There's a fourth cat in the cat-gang now. I call him Cowboy because he's full of swagger and empty of guile. You might say he's full of a lack of guile, much how Mario's La Fiesta Mexican Restaurant in Berkeley offers as one of the fillings for its burritos an item called "no meat." Gus and I, when we dined there over the summer, both thought it might be a great idea to order something that was filled with nothing. But he likes meat and I like cheese.

Still, the question: What's in that burrito? No meat. What's in that Cowboy over there? No guile.

That leads me to a strange, and strangely related, observation. It is almost impossible to avoid finding oneself speaking in language that students will find funny despite your best intentions to be unfunny, sometimes. Like recently I've realized, mid-long-concrete-example, that I'm using terms that could be hilarious because they can be construed sexually. Terms like "pie" and "jug." It might make a lot of sense to say that in a pie-baking contest we care a lot more about success than we do about effort. But then you're still talking about pie in a class where you have to discuss a lot of fairly dry essays on desert. And no, I don't mean dessert, which is inherently more exciting than desert.

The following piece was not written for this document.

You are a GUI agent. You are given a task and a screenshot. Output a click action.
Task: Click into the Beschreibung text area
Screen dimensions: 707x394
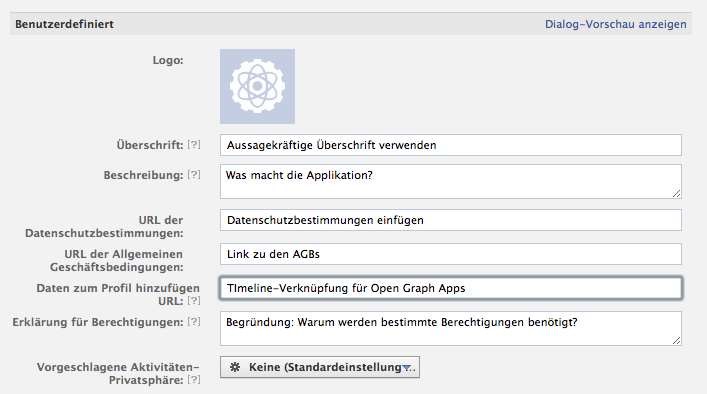tap(451, 182)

But the thing that links this observation to Cowboy's lack of guile is the jug. I was recently making a point about the difference between form and content (I had to make this point first, in order later to undermine the difference, since it is not always so clear that form and content are utterly distinct, you know?) and I was talking about how a jug is a form that can hold many contents. It might hold water, it might hold bleach, it might hold apple juice. And if you drink the contents and they please or displease you, in any case it will not be the "fault" of the jug. (In this way many of our ideas about procedural justice can remain neutral with regard to our moral ideas about law, because according to the theory that neutrally-applied procedures are fair, it doesn't matter what the procedures are or what their outcome is, what matters is that they are applied fairly and consistently. In other words, if the jug is the form of justice, whatever fits in there is just. But we can already see the weakness of that theory.)

But then you find yourself standing in a room full of 20-year olds talking about jugs, and pie. And that can't fail to be funny, at least to some of them.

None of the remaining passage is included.